## Directions
1. Copy everything from "The FSCA has" down to "seeks to supervise." in the passage on the FSCA's suptech platform below, word for word.
2. According to the passage on the FSCA's suptech platform below, what does the Integrated Regulatory Solution promise to enable? List every item.

## Document section

--- --- ---

The Digital Awakening of a Regulator
The FSCA is also entering its software era. Having acquired a new suptech platform — the Integrated Regulatory Solution (IRS) — the regulator is now betting big on data and automation. The IRS promises to bring order to the chaos by enabling smarter licensing, more timely enforcement, and — perhaps most ambitiously — real-time supervision.
The IRS may not quite match the Silicon Valley ethos of “move fast and break things,” but it does mark a shift from spreadsheets and PDFs to dashboards and APIs. In theory, it could help the FSCA keep pace with the tempo of fintech innovation. In practice, this will depend on whether the regulator can use the tech effectively and whether the sector buys into its promise of “streamlined” compliance. There’s reason to hope — but also to hedge bets.
The FSCA has also laid out its intention to take on more emerging sectors, such as crypto assets and open finance, while implementing its Sustainable Finance Roadmap, a nod to the ESG wave washing over global regulation. It’s a sprawling portfolio — and one that may require the FSCA to become as agile as the fintechs it seeks to supervise.

--- --- ---

## Data provided
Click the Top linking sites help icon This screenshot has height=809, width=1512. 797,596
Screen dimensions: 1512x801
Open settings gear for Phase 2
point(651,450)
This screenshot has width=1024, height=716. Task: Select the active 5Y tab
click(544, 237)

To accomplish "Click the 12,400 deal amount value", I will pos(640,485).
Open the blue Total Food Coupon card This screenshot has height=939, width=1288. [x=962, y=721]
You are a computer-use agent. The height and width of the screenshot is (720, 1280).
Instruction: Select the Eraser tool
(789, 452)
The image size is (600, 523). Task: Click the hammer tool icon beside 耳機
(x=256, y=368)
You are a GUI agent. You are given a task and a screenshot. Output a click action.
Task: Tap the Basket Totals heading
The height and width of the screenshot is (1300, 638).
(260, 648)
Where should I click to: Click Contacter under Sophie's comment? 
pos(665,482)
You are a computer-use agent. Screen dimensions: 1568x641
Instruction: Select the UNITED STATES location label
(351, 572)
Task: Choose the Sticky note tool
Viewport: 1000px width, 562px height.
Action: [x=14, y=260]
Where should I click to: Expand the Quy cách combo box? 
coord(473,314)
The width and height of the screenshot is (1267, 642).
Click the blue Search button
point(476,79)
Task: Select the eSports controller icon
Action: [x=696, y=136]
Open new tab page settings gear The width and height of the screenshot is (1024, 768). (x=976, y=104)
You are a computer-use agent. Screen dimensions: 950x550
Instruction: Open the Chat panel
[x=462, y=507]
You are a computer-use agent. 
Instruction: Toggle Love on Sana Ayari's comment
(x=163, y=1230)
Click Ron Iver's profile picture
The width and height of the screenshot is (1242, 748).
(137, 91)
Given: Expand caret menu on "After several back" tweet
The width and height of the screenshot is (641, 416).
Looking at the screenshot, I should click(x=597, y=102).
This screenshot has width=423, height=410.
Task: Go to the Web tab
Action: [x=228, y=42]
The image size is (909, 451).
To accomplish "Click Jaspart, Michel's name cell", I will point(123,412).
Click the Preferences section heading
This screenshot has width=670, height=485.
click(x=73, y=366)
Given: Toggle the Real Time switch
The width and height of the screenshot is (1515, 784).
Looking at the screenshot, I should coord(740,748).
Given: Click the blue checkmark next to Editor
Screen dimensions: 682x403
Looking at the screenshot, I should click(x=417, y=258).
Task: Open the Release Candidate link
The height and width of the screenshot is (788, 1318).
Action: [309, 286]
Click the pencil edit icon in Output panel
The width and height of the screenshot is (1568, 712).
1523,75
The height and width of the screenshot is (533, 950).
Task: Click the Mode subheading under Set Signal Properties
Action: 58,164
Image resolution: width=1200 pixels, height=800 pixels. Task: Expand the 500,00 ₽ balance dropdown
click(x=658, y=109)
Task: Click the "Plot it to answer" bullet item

--- --- ---

## Your written answers
1.
The FSCA has also laid out its intention to take on more emerging sectors, such as crypto assets and open finance, while implementing its Sustainable Finance Roadmap, a nod to the ESG wave washing over global regulation. It’s a sprawling portfolio — and one that may require the FSCA to become as agile as the fintechs it seeks to supervise.

2.
- Smarter licensing
- More timely enforcement
- Real-time supervision